Fellow Zyn users might find the news that the sale of their daily fix is now officially legal somewhat surprising given that it’s already readily available at almost every gas station and tobacconist in America.
The fact is that the sellers of Zyn and countless other nicotine pouches, vape products, and other tobacco substitutes, have been operating in a darkly shaded gray regulatory environment for years.
The 2009 Family Smoking Prevention and Tobacco Control Act requires that “new tobacco products” not on the market as of 2007 receive “pre-market product authorization” from the FDA before they can be legally sold.
That requirement effectively meant that all vapes, heated tobacco products, nicotine pouches, and other new substitutes for traditional combustible cigarettes and cigars needed the agency’s approval before they were legally allowed to be sold.
Much to the chagrin of both the sellers of these products and anti-nicotine groups, the FDA has been exceedingly slow at creating a regulatory process for granting that pre-market authorization.
The FDA’s foot-dragging eventually prompted a lawsuit from anti-nicotine groups, which in turn promoted federal courts to set some deadlines. New tobacco product makers had to submit pre-market authorization applications to the FDA by September 2020 and those products needed to receive that authorization by September 2021 in order to be sold legally.
Receiving the FDA’s pre-market authorization turned out to be a high bar. Companies hoping to sell their innovative, stimulative, flavorful wares must show to the agency’s satisfaction that the legal availability of their product makes people less likely to consume tobacco products they’re currently using, without encouraging non-users to start.

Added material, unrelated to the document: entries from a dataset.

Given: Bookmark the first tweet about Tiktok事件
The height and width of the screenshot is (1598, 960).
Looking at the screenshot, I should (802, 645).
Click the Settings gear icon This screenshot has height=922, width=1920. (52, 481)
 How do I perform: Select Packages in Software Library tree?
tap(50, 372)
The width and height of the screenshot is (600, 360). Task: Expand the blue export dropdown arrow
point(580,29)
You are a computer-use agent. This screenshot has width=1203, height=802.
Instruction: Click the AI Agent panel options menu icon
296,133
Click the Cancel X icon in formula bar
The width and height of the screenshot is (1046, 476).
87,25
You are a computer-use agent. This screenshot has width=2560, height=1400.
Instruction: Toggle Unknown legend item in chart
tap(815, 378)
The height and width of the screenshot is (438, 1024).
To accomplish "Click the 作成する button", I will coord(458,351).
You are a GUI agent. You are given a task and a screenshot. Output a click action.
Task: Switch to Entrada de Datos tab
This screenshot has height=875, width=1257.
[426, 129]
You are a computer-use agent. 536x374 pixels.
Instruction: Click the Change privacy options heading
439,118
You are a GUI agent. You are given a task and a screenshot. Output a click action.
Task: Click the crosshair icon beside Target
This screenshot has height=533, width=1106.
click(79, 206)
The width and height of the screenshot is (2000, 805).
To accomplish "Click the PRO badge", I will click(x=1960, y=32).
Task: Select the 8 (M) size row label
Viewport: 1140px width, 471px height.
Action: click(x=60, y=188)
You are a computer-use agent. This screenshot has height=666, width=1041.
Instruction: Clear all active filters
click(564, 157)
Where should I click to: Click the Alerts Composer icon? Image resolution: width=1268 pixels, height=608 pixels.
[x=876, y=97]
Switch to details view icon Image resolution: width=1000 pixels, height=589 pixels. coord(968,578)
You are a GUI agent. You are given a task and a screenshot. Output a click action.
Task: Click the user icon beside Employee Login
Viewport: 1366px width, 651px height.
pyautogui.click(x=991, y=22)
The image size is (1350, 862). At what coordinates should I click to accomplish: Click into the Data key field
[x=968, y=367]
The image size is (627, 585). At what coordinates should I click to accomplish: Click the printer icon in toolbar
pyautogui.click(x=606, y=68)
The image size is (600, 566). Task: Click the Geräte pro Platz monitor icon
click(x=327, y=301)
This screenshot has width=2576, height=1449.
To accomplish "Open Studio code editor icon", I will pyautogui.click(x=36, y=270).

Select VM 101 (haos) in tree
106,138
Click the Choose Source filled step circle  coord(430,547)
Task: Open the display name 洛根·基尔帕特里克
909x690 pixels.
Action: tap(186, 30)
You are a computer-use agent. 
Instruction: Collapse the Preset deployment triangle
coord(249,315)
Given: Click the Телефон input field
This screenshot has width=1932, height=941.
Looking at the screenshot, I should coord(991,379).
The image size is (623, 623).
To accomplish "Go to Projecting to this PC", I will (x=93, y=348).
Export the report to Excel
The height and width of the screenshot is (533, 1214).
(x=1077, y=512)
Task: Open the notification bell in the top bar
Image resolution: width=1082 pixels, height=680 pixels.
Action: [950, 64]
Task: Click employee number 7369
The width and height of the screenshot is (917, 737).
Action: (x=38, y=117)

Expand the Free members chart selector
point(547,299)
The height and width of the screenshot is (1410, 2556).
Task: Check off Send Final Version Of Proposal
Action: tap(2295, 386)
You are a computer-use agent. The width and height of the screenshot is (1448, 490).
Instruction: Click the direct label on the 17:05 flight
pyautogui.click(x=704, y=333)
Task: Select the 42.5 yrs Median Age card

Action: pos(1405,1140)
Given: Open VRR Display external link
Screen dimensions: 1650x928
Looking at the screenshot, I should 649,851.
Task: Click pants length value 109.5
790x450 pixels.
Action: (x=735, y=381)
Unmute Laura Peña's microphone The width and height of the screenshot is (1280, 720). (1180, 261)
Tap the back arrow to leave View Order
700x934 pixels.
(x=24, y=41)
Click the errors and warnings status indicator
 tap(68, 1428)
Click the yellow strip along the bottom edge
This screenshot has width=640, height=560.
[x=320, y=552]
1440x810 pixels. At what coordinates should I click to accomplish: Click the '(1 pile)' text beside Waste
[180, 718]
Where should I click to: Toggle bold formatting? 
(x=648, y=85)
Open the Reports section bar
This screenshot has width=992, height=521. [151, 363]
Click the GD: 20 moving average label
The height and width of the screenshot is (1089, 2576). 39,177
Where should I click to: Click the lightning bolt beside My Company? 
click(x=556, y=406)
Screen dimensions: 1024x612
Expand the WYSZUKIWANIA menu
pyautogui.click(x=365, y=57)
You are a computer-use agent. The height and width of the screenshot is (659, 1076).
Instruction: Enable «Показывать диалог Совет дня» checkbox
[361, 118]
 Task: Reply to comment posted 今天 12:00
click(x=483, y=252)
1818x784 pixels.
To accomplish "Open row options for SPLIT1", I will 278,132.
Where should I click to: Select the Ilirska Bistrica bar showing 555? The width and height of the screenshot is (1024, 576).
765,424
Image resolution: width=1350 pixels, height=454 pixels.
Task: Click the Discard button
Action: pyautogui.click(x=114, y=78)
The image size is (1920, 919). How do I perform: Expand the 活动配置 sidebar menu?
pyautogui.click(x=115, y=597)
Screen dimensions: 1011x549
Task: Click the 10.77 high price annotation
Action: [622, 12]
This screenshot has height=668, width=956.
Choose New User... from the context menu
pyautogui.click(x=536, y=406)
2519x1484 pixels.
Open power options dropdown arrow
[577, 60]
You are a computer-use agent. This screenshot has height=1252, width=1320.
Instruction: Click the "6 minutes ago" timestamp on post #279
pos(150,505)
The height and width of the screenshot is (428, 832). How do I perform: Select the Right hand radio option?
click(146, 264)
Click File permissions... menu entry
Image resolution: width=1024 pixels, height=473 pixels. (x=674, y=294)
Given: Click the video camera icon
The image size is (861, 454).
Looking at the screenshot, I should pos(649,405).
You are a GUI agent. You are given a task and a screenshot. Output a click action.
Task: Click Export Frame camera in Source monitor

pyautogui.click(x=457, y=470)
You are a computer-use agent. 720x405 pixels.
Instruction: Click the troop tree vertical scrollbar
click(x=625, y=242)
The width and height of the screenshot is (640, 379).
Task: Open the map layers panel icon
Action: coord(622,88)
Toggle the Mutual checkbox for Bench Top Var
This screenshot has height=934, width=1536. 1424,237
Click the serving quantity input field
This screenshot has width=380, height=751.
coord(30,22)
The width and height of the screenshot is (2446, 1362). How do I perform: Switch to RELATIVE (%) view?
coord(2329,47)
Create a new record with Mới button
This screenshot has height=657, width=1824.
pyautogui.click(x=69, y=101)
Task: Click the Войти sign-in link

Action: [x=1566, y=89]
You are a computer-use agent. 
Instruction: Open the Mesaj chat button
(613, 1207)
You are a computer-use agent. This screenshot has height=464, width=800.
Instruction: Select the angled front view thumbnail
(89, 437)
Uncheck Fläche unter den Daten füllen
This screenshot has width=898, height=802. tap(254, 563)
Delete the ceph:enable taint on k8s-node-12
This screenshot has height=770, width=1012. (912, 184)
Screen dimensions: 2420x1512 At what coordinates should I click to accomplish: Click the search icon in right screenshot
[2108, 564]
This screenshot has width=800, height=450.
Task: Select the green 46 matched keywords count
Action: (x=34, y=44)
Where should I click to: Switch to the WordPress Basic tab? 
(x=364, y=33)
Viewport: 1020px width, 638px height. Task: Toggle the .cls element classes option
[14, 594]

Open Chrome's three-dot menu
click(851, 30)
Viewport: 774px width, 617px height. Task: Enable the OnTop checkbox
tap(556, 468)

Individual flavors and nicotine levels also require separate FDA approvals. (The 20 Zyn products approved by the agency yesterday cover ten of the brand’s flavors offered in the three- and six-milligram nicotine doses.)
The result was that the September 2021 deadline came and went without the agency granting pre-market authorization to almost all manufacturers who’d applied for it.
At the same time, the agency had not explicitly denied the vast majority of those applications either.
This left Zyn, Juul, and your local vape shop in the uncomfortable position of selling products that lacked explicit legal FDA approval but had yet to be explicitly denied that approval by the agency.
It’s only been the agency’s lack of resources and discretion that’s stopped every non-authorized product from being pulled from store shelves and sellers hit with heavy fines.
Republicans in Congress have pointed out the absurdity of the current regulatory environment where illegal vape products are being sold just miles from the FDA’s own headquarters.
Yesterday’s decision by the FDA will allow the makers of Zyn (Phillip Morris International subsidiary Swedish Match) to sleep more soundly at night—provided they haven’t consumed too much of their own product right before bedtime.